== Given information ==

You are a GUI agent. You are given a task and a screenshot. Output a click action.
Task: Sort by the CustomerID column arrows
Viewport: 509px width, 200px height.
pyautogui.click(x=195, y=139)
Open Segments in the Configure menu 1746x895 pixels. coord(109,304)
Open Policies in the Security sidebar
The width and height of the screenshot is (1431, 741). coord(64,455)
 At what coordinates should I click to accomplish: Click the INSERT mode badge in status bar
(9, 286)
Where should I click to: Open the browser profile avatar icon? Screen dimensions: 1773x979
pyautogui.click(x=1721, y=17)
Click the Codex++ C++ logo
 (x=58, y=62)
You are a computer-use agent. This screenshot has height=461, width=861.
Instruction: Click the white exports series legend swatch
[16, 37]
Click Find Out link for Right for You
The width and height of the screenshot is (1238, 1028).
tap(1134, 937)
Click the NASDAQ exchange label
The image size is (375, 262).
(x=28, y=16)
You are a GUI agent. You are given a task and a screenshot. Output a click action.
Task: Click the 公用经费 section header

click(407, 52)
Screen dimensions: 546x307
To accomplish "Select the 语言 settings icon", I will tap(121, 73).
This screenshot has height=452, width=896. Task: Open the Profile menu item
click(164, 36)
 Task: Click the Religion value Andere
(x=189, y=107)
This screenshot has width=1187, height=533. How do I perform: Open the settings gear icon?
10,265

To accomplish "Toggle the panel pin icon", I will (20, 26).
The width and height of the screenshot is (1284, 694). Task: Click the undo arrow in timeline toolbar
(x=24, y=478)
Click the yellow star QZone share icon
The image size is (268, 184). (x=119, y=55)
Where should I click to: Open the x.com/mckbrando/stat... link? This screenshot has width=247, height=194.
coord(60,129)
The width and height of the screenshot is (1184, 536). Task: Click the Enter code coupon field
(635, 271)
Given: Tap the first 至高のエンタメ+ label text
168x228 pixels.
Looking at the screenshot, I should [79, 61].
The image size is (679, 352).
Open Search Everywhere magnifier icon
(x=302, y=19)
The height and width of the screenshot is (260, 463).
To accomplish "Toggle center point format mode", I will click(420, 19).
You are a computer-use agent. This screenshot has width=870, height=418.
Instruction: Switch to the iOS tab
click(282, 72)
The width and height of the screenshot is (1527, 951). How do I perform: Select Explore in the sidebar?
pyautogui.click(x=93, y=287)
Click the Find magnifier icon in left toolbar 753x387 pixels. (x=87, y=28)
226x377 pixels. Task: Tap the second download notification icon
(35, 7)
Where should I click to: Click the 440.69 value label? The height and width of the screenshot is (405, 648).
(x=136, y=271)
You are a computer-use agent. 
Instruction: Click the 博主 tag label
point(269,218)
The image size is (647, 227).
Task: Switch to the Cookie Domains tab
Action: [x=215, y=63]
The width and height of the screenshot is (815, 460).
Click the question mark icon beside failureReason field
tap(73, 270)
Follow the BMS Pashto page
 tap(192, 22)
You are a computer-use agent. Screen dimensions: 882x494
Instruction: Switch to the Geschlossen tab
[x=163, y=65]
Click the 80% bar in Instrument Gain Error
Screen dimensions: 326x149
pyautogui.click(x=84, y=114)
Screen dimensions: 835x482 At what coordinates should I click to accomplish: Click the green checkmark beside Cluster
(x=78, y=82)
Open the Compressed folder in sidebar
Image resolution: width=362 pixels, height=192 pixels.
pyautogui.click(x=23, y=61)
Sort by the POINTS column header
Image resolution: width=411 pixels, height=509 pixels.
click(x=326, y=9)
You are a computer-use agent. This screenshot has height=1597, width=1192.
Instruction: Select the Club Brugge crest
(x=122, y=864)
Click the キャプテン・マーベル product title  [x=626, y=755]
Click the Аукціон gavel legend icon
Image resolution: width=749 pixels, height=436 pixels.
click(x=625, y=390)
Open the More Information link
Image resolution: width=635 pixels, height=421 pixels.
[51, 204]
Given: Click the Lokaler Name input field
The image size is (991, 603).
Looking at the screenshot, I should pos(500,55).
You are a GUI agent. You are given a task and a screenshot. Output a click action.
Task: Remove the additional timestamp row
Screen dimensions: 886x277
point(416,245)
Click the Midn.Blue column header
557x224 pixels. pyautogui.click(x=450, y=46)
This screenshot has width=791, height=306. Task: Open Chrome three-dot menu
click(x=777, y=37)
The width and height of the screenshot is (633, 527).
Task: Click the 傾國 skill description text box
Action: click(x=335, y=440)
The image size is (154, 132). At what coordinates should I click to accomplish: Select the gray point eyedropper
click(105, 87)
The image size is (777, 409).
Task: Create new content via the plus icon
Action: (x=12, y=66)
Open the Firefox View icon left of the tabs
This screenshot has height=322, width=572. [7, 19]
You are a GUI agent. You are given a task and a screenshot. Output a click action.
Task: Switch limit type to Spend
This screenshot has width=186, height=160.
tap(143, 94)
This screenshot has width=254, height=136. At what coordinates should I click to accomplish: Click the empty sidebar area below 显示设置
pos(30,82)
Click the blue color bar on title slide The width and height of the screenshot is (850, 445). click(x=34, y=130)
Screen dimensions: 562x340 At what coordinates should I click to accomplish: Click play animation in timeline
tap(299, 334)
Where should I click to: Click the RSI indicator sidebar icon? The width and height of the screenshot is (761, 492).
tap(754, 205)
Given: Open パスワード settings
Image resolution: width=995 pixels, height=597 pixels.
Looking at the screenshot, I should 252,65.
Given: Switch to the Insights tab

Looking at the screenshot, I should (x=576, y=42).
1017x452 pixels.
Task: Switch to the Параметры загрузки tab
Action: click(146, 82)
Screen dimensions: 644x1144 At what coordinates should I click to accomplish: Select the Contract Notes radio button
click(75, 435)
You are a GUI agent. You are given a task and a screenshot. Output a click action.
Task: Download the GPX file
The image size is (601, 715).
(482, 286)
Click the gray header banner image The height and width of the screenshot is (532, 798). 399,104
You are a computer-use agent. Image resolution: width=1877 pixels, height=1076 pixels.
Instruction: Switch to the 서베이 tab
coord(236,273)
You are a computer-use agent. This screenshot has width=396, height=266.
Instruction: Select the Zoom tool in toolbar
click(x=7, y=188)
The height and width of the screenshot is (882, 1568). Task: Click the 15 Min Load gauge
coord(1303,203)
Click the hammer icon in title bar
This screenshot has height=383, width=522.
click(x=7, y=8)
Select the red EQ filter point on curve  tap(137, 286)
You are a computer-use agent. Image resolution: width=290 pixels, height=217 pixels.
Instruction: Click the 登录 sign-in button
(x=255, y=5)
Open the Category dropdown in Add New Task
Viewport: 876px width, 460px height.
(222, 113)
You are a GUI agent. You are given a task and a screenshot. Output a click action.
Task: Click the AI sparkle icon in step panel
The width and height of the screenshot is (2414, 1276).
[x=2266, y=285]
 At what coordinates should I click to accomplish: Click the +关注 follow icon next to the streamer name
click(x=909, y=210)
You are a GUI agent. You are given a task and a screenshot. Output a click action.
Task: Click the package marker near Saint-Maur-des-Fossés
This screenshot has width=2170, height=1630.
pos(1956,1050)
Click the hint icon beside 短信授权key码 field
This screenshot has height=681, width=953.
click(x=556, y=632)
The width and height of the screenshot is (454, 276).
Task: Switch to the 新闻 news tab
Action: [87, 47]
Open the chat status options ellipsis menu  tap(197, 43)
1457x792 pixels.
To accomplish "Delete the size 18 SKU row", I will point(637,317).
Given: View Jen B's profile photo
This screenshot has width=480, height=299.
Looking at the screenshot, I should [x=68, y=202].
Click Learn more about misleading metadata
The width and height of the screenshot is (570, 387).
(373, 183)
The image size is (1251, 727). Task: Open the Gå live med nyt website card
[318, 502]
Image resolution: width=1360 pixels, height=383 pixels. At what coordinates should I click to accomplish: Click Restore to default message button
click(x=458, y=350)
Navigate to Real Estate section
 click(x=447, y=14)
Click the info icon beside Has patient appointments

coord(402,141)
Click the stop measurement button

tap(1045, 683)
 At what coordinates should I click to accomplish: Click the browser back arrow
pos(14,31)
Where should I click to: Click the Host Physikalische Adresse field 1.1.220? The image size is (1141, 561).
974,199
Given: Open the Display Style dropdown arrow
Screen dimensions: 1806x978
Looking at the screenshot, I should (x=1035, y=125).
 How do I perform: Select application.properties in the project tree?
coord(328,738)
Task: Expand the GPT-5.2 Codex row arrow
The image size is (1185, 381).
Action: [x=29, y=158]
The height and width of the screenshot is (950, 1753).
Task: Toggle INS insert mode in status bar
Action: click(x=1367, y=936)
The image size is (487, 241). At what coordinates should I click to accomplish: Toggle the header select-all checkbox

===

Transcribe the lines exactly, beginning with the line that contains "Click the Find" and continuing through the line that contains "tap(73, 270)".

Click the Find magnifier icon in left toolbar 753x387 pixels. (x=87, y=28)
226x377 pixels. Task: Tap the second download notification icon
(35, 7)
Where should I click to: Click the 440.69 value label? The height and width of the screenshot is (405, 648).
(x=136, y=271)
You are a computer-use agent. 
Instruction: Click the 博主 tag label
point(269,218)
The image size is (647, 227).
Task: Switch to the Cookie Domains tab
Action: [x=215, y=63]
The width and height of the screenshot is (815, 460).
Click the question mark icon beside failureReason field
tap(73, 270)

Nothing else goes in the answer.